Simple Salt. In the hospital the most frequent and most neglected pain is that of the patient fresh from the operating room, says Baylor University's Dr. Arthur S. Keats. But this pain is by no means universal. He and many other researchers have found that few patients complain of pain after a surprisingly long list of major operations--surgery on the head and neck (including thyroid), hand and wrist, genital organs, or after amputation, skin graft, removal of a breast, stripping of a vein, fracture reduction, nailing of a hip or dressing of a burn. The operations most consistently followed by pain are those in the chest and abdominal cavities.
No matter how real the pain, the reaction to it varies vastly with the individual and the circumstances. Boston's Dr. Henry K. Beecher noted in World War II that only one-fourth of the soldiers seriously wounded in battle complained of pain (their wounds meant the end of combat and return to safety); among civilians with comparable wounds produced by surgery, three-fourths complain. When Dr. Keats slipped such patients injections of simple salt solution instead of the narcotic they expected, 43% said that the pain went away.

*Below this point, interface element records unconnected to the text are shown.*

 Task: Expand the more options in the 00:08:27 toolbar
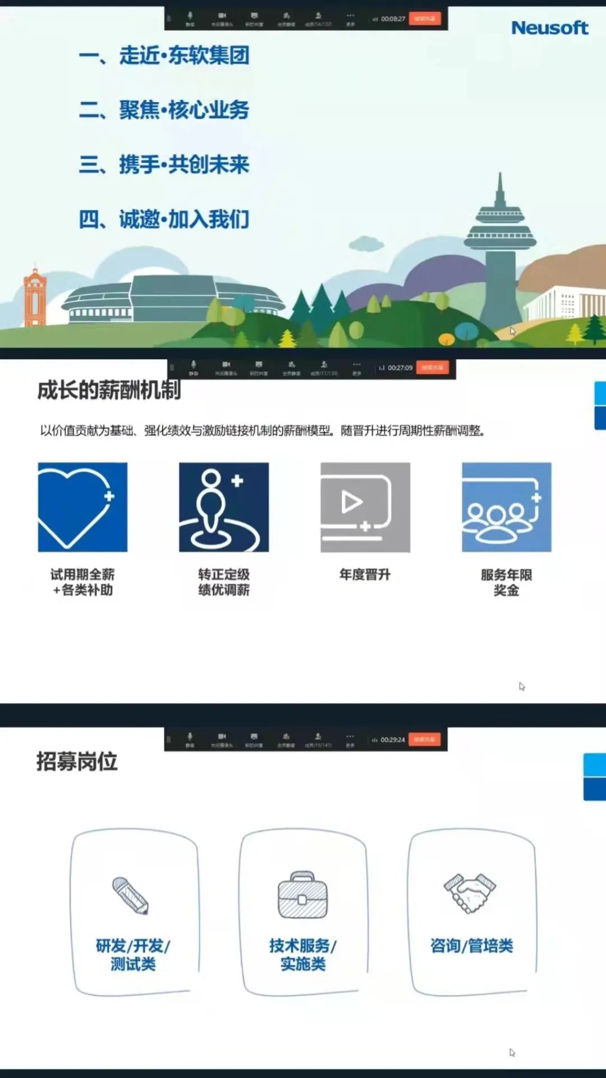pyautogui.click(x=350, y=18)
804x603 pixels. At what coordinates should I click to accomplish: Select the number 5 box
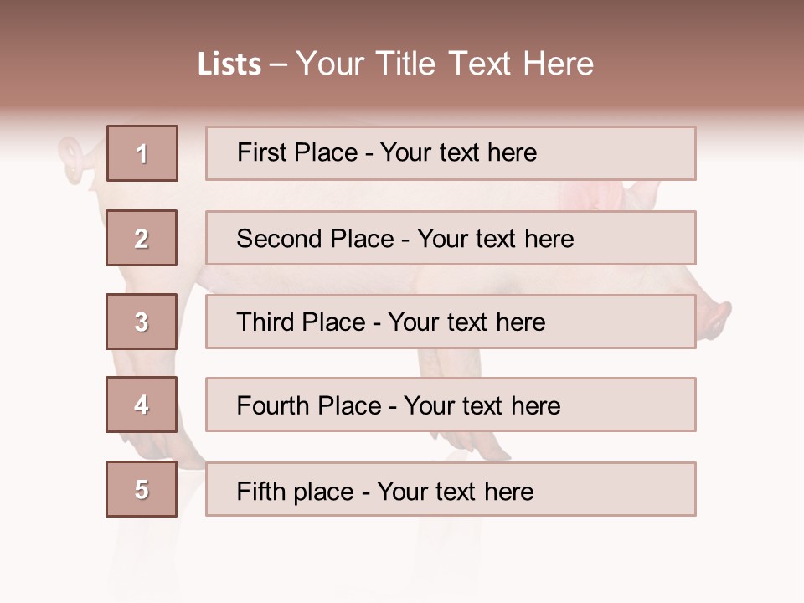point(142,489)
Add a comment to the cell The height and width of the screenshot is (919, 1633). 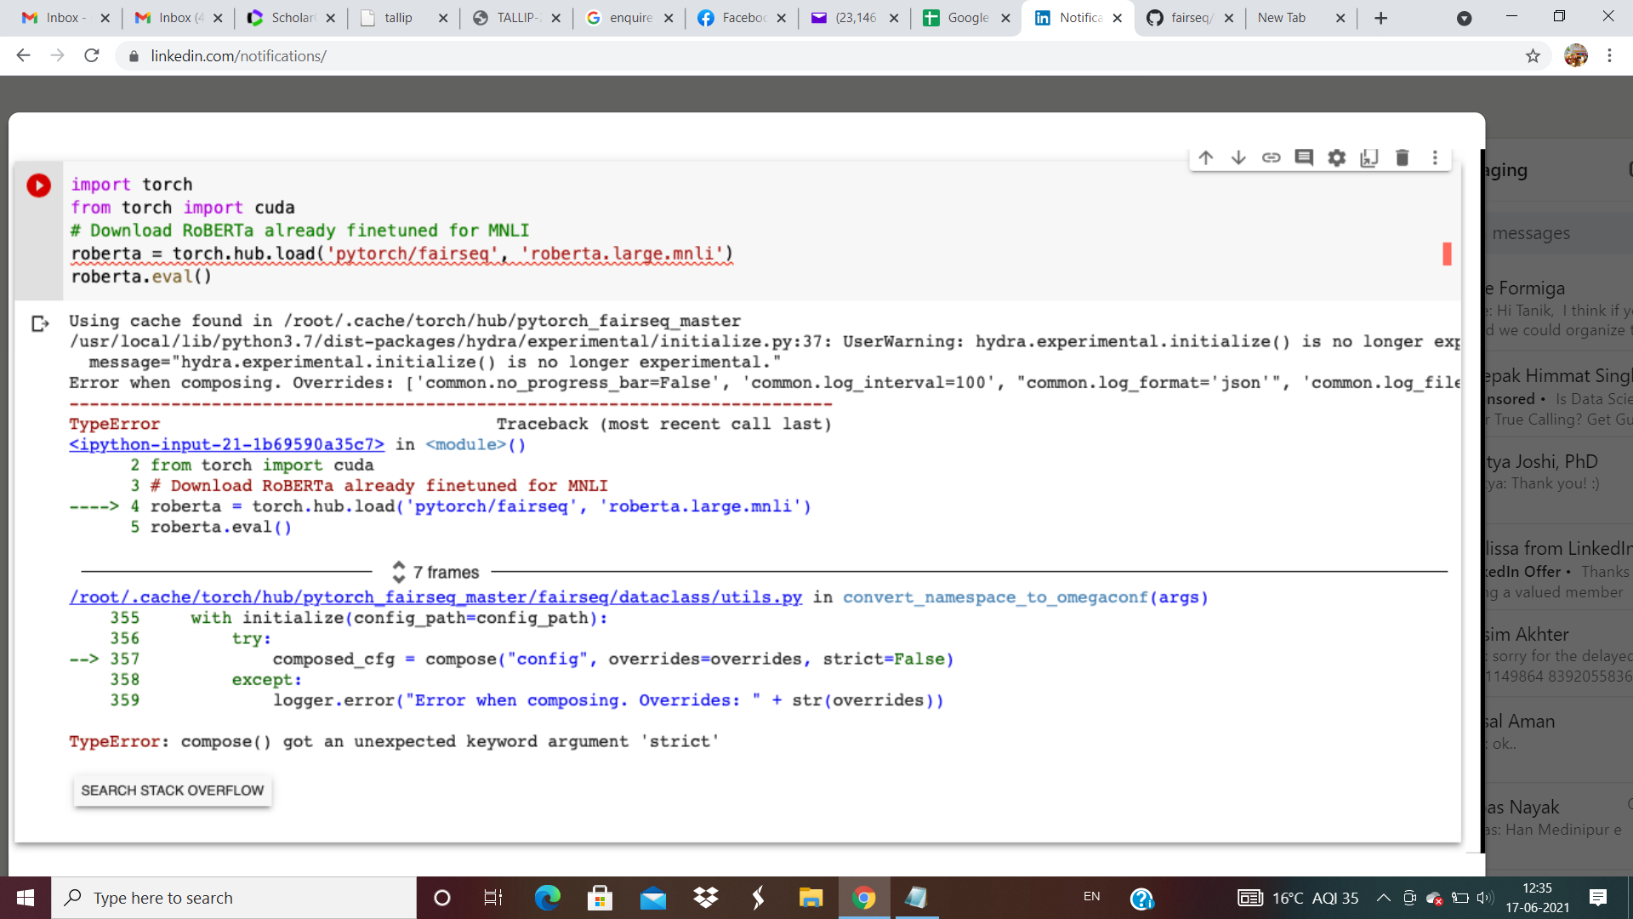[1304, 157]
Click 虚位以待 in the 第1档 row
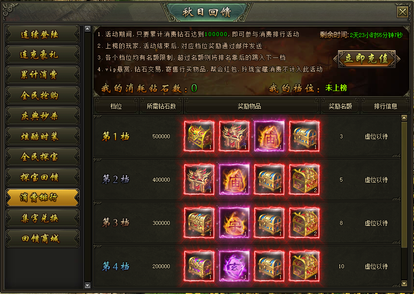Image resolution: width=414 pixels, height=294 pixels. click(376, 137)
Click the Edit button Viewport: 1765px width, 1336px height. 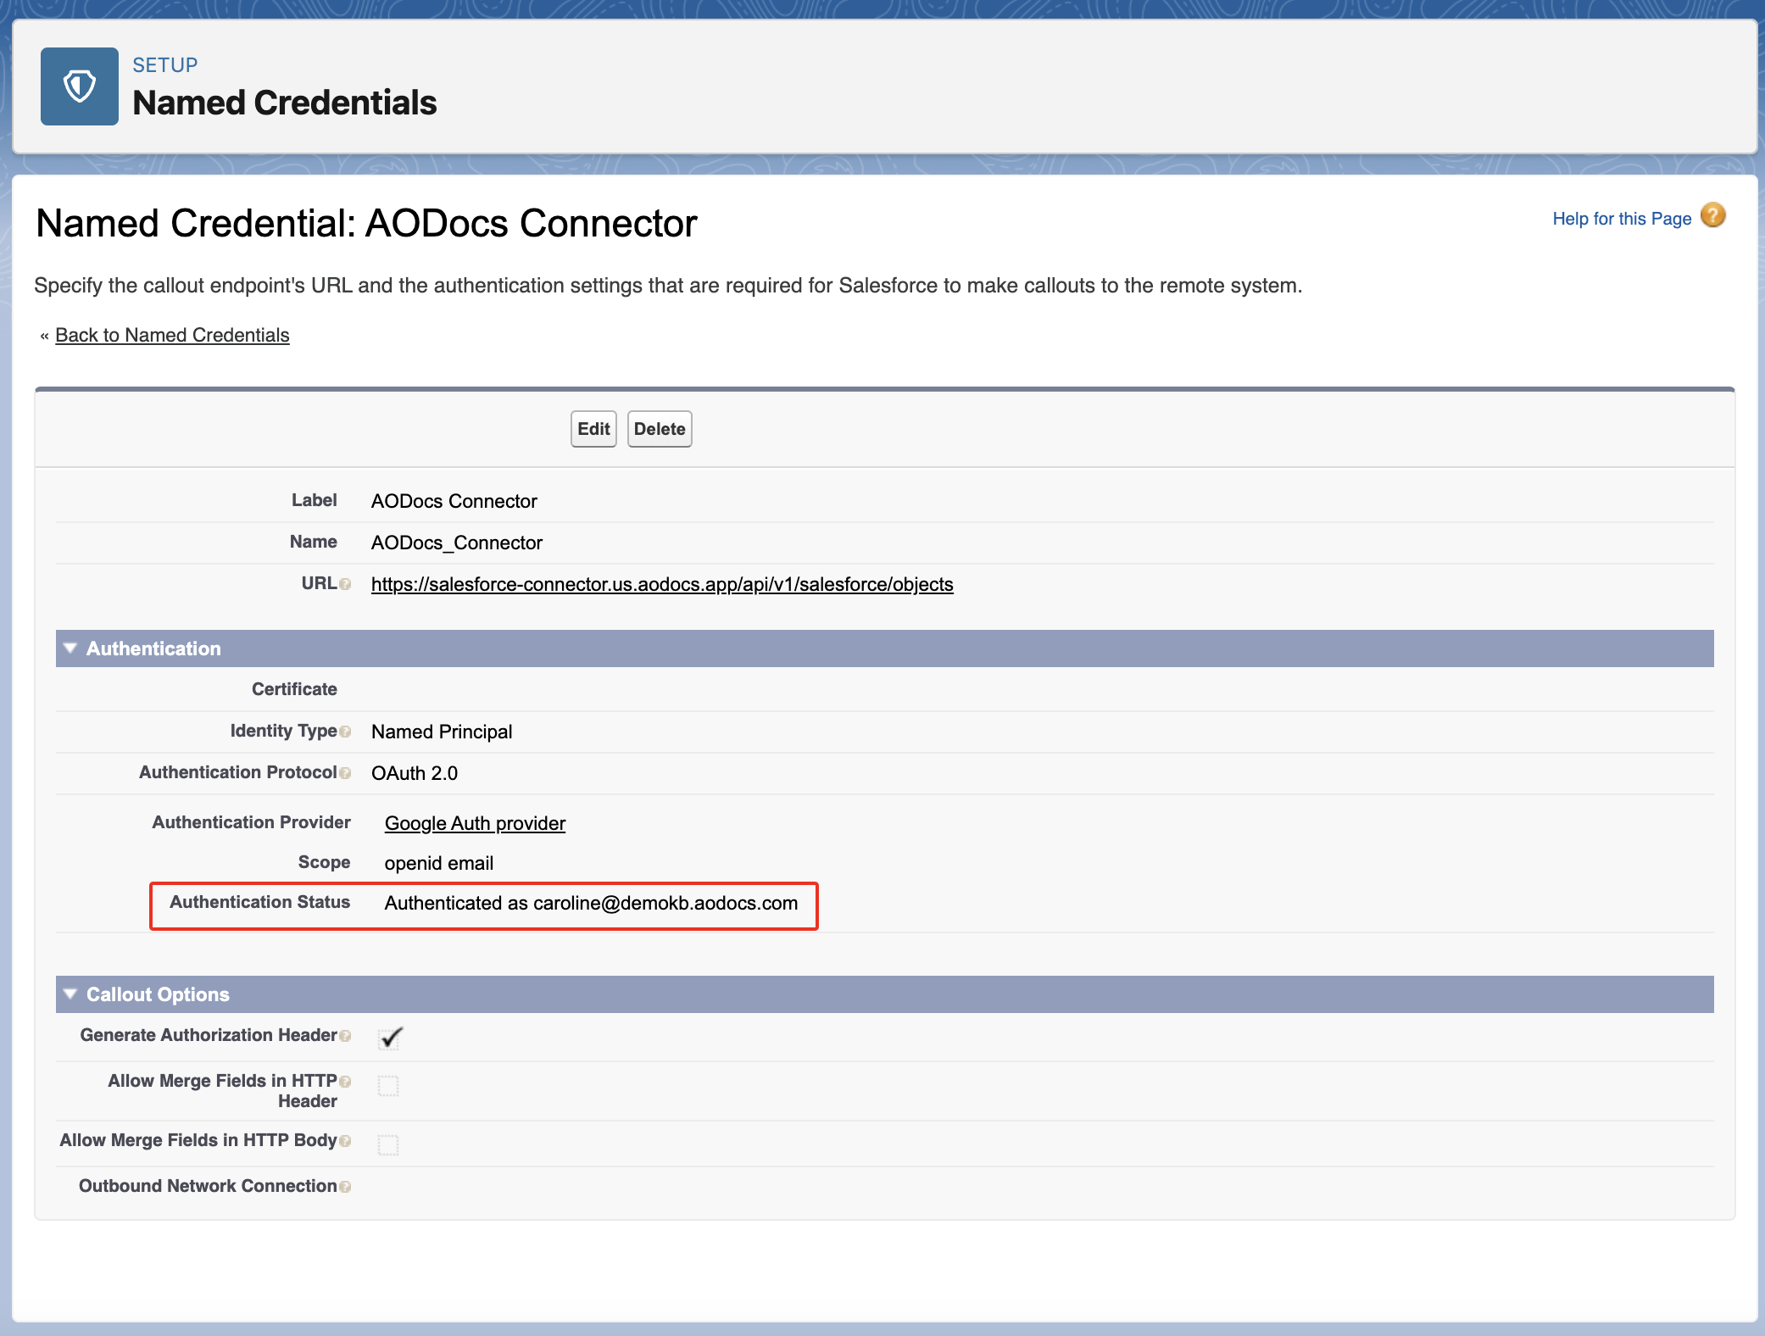coord(593,429)
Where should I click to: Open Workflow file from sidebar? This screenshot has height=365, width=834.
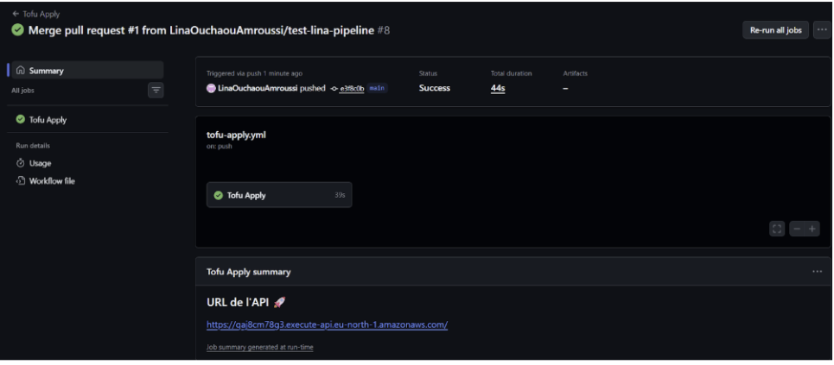pyautogui.click(x=52, y=181)
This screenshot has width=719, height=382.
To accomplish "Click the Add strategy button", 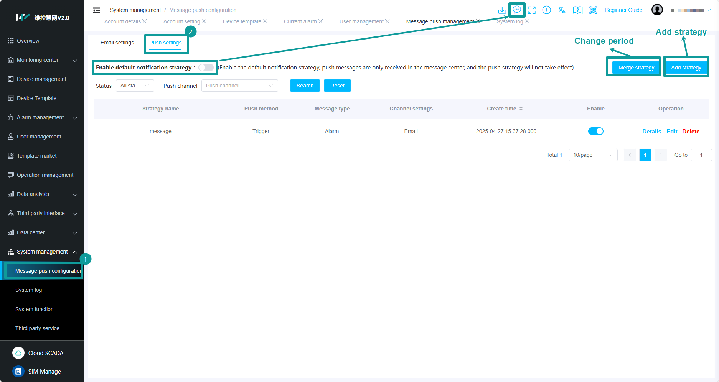I will [686, 68].
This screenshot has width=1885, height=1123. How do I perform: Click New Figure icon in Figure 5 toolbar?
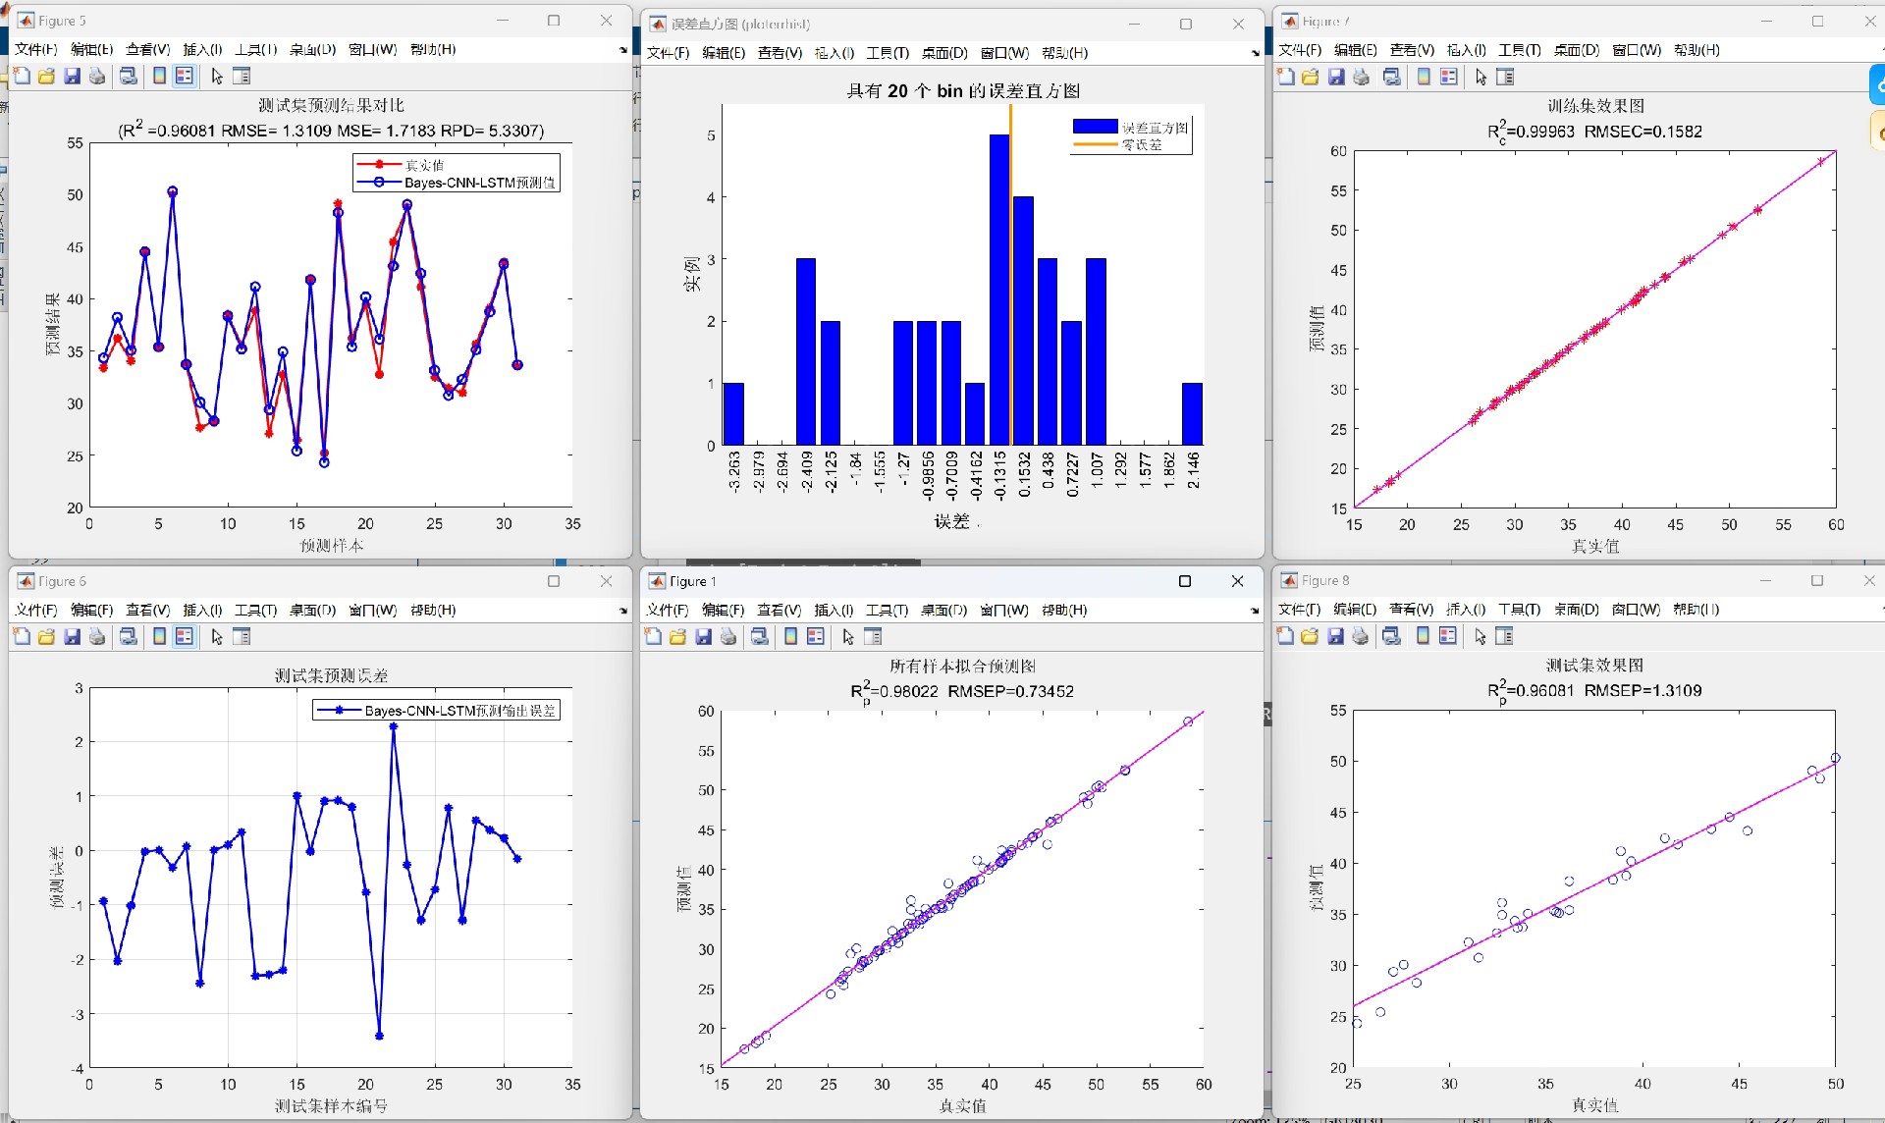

Other patients, told that they were to get "a new drug which was not very good,'' actually got a wallop of morphine; four out of 21 reported their pain no better, or actually worse, but when they got the salt solution an hour later, they suddenly felt fine.
For the very real pain that follows many operations, and for the kind that so often bedevils the cancer victim, the experts agree that the best drugs are those of the morphine and methadone families. And the necessary doses can often be reduced by combining them with chlorpromazine. But because of addiction problems, the ideal drug to kill pain remains as elusive as the definition of pain itself.
* Webster makes two painful tries: "(a) A form of consciousness characterized by desire of escape or avoidance, any varying from slight uneasiness to extreme distress or torture. (b) An affliction or feeling proceeding from a derangement of functions, disease, or bodily injury." Dorland's American Illustrated Medical Dictionary gives up without even a moan: "Distress or suffering."